● WHAT YOU WILL DO:
• A. In the education aid statement, write out the text from "All school systems" up to and including "for special education services.", substituting "reading and math skills" for "literacy and numeracy skills".
• B. Answer these questions using the education aid statement:
(i) Which governor is named?
(ii) Which two school years do the reductions in state aid cover?
(iii) Besides helping children speed up their learning, what do the support services let school districts do?
• C. Carry the education aid statement forward from its last sentence.

● PASSAGE GIVEN:
'''
Impact Of Mid-Year ECS Reductions In State Financial Aid To Education In 2016-17 & Anticipated Further Reduction In State Financial Aid To Education In 2017-18

The What Will Our Children Lose Coalition (WWOCLC), composed of the CT Association of School Business Officials (CASBO), the CT Association of Boards of Education (CABE), the CT Association of Schools (CAS) and the CT Association of Public School Superintendents (CAPSS), is concerned about the impact that the mid-year reduction in state financial aid to education in 2016-17 and the anticipated further reduction in state financial aid to education in 2017-18 is having on the quality of the educational programs that are being offered to Connecticut children. While the WWOCLC recognizes the apparently severe fiscal restraints that Connecticut now faces and does not second guess Governor Malloy or the Legislature in regards to how much governmental services they can provide, the WWOCLC wants to make it clear to all Connecticut residents the impact these reductions in state aid for education will have on the programs offered to public school children. That impact will be felt primarily in the following areas:

Support Services for Children Not Yet Qualifying for Special Education Services

All school systems in Connecticut provide support for children whose acquisition of literacy and numeracy skills is not progressing as quickly as it should. These children are not so far behind that they qualify for mandated special education services. These support services not only help these children accelerate their learning to a satisfactory pace but also enable school districts to save money by not having to qualify the children for special education services.
'''
Target position records:
'''
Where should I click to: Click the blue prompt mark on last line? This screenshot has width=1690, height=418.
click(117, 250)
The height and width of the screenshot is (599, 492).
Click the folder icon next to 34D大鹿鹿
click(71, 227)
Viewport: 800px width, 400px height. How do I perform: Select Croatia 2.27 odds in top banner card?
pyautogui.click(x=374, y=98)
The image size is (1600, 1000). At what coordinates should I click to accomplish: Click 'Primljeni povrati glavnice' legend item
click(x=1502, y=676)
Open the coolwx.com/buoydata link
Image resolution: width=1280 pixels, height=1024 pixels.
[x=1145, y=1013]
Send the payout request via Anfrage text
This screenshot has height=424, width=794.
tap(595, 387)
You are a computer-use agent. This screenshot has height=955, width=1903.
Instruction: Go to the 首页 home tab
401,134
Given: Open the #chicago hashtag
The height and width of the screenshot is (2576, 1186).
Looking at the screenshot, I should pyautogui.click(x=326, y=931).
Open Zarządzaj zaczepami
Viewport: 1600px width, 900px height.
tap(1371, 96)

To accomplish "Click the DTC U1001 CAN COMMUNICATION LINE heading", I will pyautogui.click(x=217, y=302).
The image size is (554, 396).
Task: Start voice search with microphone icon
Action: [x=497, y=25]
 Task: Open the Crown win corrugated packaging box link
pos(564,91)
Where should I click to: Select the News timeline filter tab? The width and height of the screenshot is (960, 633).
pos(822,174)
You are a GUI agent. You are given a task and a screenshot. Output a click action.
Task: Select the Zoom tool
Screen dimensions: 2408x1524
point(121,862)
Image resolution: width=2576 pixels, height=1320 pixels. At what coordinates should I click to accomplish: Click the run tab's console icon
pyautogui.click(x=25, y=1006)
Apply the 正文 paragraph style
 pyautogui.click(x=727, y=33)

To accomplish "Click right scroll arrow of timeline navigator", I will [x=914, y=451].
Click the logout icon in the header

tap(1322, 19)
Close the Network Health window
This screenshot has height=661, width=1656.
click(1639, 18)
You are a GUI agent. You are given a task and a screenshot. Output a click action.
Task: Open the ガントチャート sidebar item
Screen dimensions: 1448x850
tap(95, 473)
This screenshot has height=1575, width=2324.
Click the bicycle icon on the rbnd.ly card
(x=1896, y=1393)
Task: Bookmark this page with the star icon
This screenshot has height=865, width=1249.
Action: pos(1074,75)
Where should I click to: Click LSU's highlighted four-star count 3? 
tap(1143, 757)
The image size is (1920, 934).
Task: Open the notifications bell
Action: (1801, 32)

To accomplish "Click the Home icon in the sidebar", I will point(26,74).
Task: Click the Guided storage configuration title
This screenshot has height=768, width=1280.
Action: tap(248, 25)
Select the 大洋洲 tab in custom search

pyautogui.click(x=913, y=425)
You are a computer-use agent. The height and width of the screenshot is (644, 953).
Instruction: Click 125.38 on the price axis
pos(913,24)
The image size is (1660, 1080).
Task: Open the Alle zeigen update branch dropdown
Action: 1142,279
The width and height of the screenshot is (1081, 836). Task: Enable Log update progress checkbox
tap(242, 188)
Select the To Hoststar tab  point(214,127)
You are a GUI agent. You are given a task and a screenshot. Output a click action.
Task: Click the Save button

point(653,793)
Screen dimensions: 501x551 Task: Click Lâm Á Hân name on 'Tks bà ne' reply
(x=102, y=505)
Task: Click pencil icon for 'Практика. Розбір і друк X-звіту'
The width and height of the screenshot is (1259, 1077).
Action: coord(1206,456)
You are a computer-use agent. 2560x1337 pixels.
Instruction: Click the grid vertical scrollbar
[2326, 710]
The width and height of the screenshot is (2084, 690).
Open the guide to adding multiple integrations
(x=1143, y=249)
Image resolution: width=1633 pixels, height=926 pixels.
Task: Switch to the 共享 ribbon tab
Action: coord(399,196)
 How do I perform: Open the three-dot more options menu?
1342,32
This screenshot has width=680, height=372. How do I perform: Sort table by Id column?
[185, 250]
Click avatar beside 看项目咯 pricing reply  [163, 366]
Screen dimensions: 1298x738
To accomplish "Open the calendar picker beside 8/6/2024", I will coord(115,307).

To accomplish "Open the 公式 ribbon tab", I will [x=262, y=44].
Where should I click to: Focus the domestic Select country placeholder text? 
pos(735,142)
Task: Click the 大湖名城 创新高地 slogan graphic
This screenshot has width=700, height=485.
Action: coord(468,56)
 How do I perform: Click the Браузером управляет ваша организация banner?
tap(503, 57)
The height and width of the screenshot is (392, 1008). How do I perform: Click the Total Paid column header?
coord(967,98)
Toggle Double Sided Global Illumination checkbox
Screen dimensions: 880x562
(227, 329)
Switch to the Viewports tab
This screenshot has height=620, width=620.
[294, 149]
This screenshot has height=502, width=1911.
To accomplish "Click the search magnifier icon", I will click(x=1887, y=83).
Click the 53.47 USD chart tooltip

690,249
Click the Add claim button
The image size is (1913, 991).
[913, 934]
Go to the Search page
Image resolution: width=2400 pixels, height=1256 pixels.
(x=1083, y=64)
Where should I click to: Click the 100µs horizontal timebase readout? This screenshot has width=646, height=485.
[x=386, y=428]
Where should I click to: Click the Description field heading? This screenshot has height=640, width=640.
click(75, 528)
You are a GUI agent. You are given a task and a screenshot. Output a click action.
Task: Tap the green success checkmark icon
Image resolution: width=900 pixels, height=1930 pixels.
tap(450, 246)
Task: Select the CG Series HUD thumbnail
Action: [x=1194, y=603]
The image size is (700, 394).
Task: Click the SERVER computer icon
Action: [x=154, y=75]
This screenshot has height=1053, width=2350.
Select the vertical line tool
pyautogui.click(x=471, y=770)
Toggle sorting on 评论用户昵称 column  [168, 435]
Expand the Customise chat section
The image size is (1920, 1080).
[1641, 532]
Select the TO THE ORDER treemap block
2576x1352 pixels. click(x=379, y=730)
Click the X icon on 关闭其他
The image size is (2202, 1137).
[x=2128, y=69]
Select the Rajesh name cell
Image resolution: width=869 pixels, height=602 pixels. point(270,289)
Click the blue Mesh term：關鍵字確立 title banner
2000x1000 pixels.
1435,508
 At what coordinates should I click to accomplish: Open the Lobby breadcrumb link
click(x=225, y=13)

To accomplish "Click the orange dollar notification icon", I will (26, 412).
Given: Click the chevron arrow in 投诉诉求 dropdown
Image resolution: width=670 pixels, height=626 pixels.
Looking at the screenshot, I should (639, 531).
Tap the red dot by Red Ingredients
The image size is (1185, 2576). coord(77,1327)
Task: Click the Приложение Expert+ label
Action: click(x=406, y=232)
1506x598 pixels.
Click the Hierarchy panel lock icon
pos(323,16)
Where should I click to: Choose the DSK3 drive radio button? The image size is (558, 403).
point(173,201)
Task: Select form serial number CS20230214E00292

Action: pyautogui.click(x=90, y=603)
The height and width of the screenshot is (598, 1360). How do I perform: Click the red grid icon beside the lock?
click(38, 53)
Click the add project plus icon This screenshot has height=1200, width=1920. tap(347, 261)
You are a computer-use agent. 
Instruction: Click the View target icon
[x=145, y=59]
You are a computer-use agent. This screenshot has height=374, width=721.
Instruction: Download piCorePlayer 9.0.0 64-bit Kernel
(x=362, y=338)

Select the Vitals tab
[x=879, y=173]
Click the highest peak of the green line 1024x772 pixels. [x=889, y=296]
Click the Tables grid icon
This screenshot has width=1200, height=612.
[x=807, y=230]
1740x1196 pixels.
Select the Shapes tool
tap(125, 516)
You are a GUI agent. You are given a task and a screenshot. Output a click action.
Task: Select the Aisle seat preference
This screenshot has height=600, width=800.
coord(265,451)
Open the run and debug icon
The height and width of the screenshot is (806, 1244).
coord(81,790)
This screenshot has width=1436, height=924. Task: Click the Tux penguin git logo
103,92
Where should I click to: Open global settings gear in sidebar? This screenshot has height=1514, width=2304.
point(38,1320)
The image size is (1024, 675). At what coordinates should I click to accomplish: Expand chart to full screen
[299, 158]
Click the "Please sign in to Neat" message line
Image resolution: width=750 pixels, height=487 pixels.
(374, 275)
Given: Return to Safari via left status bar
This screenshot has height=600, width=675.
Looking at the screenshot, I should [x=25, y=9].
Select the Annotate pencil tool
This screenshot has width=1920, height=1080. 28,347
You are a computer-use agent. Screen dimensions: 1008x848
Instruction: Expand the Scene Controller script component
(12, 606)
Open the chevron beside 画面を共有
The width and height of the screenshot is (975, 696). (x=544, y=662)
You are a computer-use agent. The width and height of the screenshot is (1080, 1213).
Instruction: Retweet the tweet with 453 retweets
'''
● ANSWERS PROVIDED:
• A.
All school systems in Connecticut provide support for children whose acquisition of reading and math skills is not progressing as quickly as it should. These children are not so far behind that they qualify for mandated special education services. These support services not only help these children accelerate their learning to a satisfactory pace but also enable school districts to save money by not having to qualify the children for special education services.

• B.
(i) Governor Malloy
(ii) 2016-17 and 2017-18
(iii) Save money by not having to qualify the children for special education services

• C.
Reducing or eliminating these support services will result in decreased learning opportunities for some students and eventual mandated expense increases for school systems.

Extra-Curricular Activities

School districts attempt to provide a wide variety of extra-curricular activities to offer a well-rounded educational program for children and to involve children in learning who would not otherwise be engaged. These activities that include athletic, arts and academic pursuits are often what children remember most in their educational experiences because the activities are well aligned with their interests.

Reducing or eliminating these extra-curricular activities will result in students being less engaged in the entire educational process and in absorbing less even when they are engaged.

Curricular Offerings

When faced with difficult budget decisions, school districts make every effort to preserve all curricular offerings, even non-mandated courses that serve relatively few students. If there is a noticeable reduction in state aid to education over the next two school years, several districts will be forced to consider reducing or eliminating at least some of these offerings entirely. This action is currently being considered as districts design their budget requests for the next school year. Curricular offerings that may be affected include elective high school courses for which there are relatively low student enrollments and all-day kindergarten which is not mandated by statute or regulation. The high school elective classes that may be cut are ones that allow students to complete a multi-year experience in modern languages and/or enable some students to complete college level classes in high school and/or courses that serve as major sources of educational engagement. All day kindergarten has proven to be very effective for providing young children the time they need to get prepared for the more formal school setting that will follow.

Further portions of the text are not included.